The Purchaser and its advisors, if any, have been afforded the opportunity to ask questions of the Company, and to obtain additional
information to the extent the Company possesses or can reasonably obtain the requested information.
(e) The
Purchaser understands that no United States federal or state agency or any other government or governmental agency has passed upon or
made any recommendation or endorsement of the Shares.
(f) The
Purchaser understands that the Shares have not been registered under the Securities Act, by reason of a specific exemption from the registration
provisions of the Securities Act which depends upon, among other things, the bona fide nature of the investment intent and the accuracy
of such Purchaser’s representations as expressed herein. The Purchaser understands that the Shares are characterized as “restricted
securities” under applicable U.S. federal and state securities laws and that, pursuant to these laws, the Purchaser must hold the
Shares indefinitely unless the Shares are subsequently registered with the Commission and qualified by state authorities, or an exemption
from such registration and qualification requirements is available. The Purchaser acknowledges that the Company has no obligation to
register or qualify the Shares for resale. The Purchaser further acknowledges that if an exemption from registration or qualification
is available, it may be conditioned on various requirements including, but not limited to, the time and manner of sale, the holding period
for the Shares, and on requirements relating to the Company which are outside of the Purchaser’s control, and which the Company
is under no obligation and may not be able to satisfy. The Purchaser understands that the book entries evidencing the Shares (or certificates)

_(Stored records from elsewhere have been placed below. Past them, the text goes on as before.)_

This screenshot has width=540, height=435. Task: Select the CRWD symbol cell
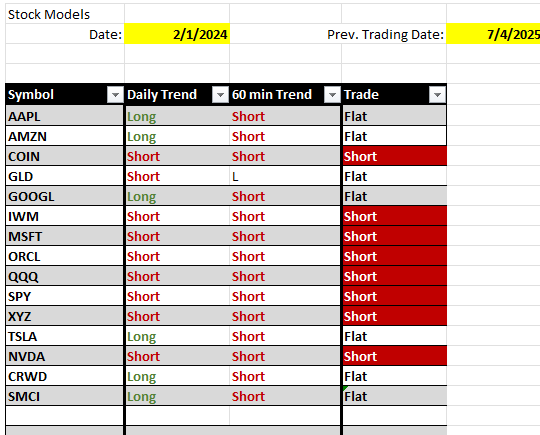point(64,376)
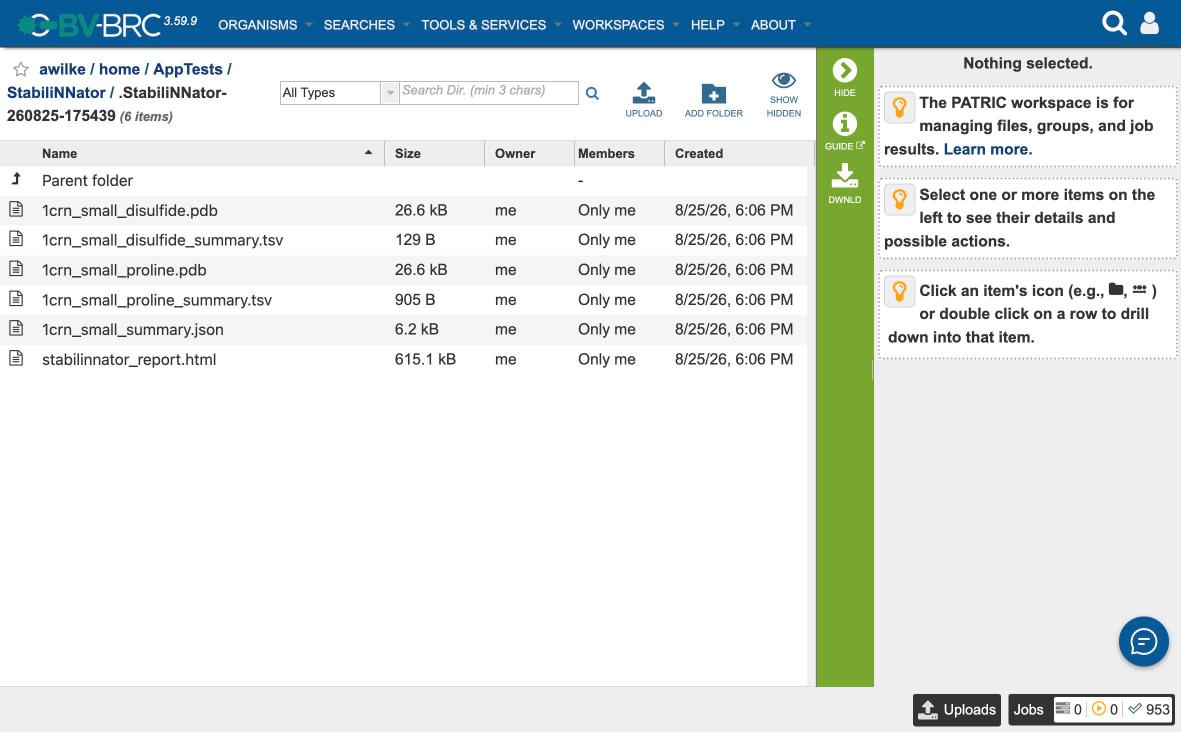Click the Dwnld download icon
1181x732 pixels.
844,176
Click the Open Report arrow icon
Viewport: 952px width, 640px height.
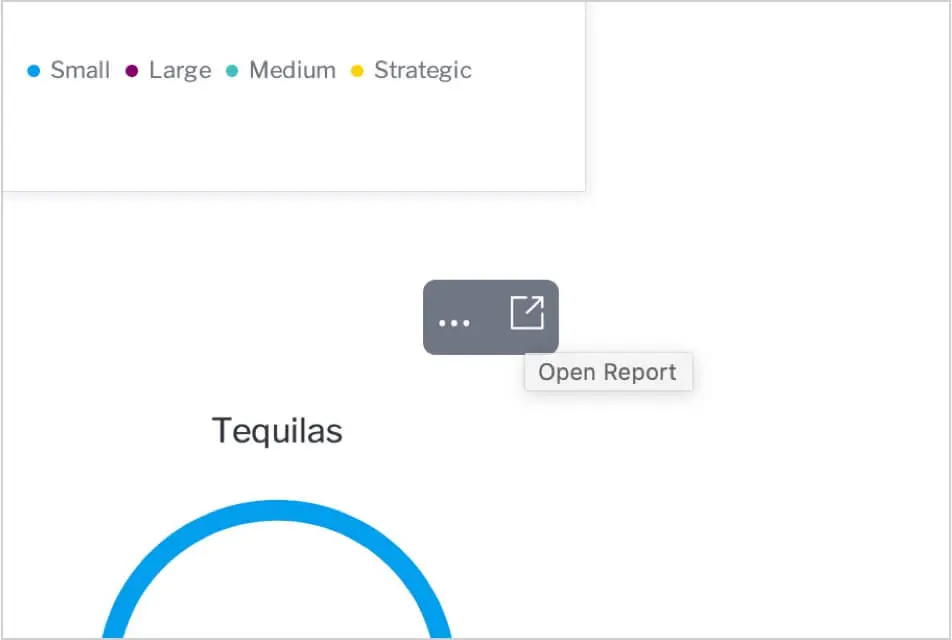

may bear the following or substantially similar legend:
“The securities
represented hereby have not been registered under the Securities Act of 1933, as amended, and have been acquired for investment and not
with a view to, or in connection with, the sale or distribution thereof. No such transfer may be effected without an effective registration
statement related thereto or an opinion of counsel in a form satisfactory to the Company that such registration is not required under
the Securities Act of 1933, as amended. The securities may be pledged in connection with a bona fide margin account or other loan or
financing arrangement secured by the securities.”
ARTICLE IV.
OTHER AGREEMENTS OF THE PARTIES
4.1 Securities
Laws Disclosure; Publicity. The Company shall within five Trading Days after the Closing Date issue a press release disclosing the
material terms of the transactions contemplated hereby, and file a Current Report on Form 6-K the content of the press release and
file as an exhibit thereto this Agreement with the Commission within the time required by the United States Federal securities laws.
4.2 Use
of Proceeds. The Company shall use the net proceeds from the sale of the Shares hereunder for working capital and/ debt repayments
purposes for the Company taken as a whole, including for the operations of the subsidiaries and affiliated entities in whatever jurisdiction
of their operation.
4.3 Listing
of Ordinary Shares. The Company hereby agrees to use commercially reasonable efforts to maintain the listing or quotation of the
Ordinary Shares on the Trading Market on which it is currently listed, and prior to the Closing.
ARTICLE V.
MISCELLANEOUS
5.1 Termination.
This Agreement may be terminated by the Purchaser as to the Purchaser’s obligations hereunder, provided, however,
that no such termination will affect the right of the Company to sue for any breach by the Purchaser. The Company may terminate this
Agreement at any time, for any reason, and the Purchaser will have no recourse other than to the return of any of the Subscription Amount
paid, without interest or deduction.
5.2 Entire
Agreement. This Agreement, together with any exhibits and schedules thereto, contain the entire understanding of the parties with
respect to the subject matter hereof and thereof and supersede all prior agreements and understandings, oral or written, with respect
to such matters, which the parties acknowledge have been merged into such documents, exhibits and schedules.
5.3 Governing
Law. All questions concerning the construction, validity, enforcement and interpretation of this Agreement shall be governed by and
construed and enforced in accordance with the internal laws of the State of New York, without regard to the principles of conflicts of
law thereof.
[Signature Pages to
Follow]
(Signature Page -
Quality Reliance International Ltd’s Securities Purchase Agreement)
IN
WITNESS WHEREOF, the parties hereto have caused this Securities Purchase Agreement to be duly executed by their respective authorized
signatories as of the date first indicated above.
| Origin AGRITECH LTD. |
|
Address for Notice: Origin
R&D
Centre, Xushuang Road,
Songzhuang Town, Tongzhou
District, Beijing China, 101119 |
| By: |
|
|
|
| |
Name: HAN GENGCHEN |
|
Email Address: |
| |
Title: CHAIRMAN |
|
|
IN
WITNESS WHEREOF, the undersigned has caused this Securities Purchase Agreement to be duly executed by its respective authorized signatories
as of the date first indicated above.
Name of Purchaser:
QUALITY RELIANCE INTERNATIONAL LIMITED
Signature of
Purchaser: ___________________________
Email Address of
Authorized Signatory:
Address for Notice to Purchaser (will
be used for share registry with transfer agent):
Total Subscription Amount: $1,120,000
Subscription Price: USD$1.4 per share
Total Number of Shares: 800,000
Enclosures of Identify Documentation
of the person(s) signing for the Purchaser and the Certification of Incumbency of the Purchaser.
SCHEDULE:
| A. | DEPOSIT BANKING ACCOUNT
DETAILS: |
| Name of Bank (HK): |
HSBC (Hong Kong) Limited |
| Name of Beneficiary: |
ORIGIN AGRITECH LIMITED |
| Bank Account: |
|
| Bank Code: |
|
| SWIFT: |
HSBCHKHHHKH |
| Beneficiary Bank Add: |
HSBC Main Building, 1 Queen’s Road Central,
Hong Kong |
Or the payment could also be deposited
to any other bank account(s) as instructed by the Company.
Subscription Monies shall be paid by
installments.
| 1. | 10% of Subscription
Monies by February 28th 2026 |
– USD784,000 |
| 2. | 90% of Subscription Monies by August 31st 2026 |
– USD336,000 |
The Company shall arrange to issue physical
share certificates to the Purchaser upon receipt of share subscription monies.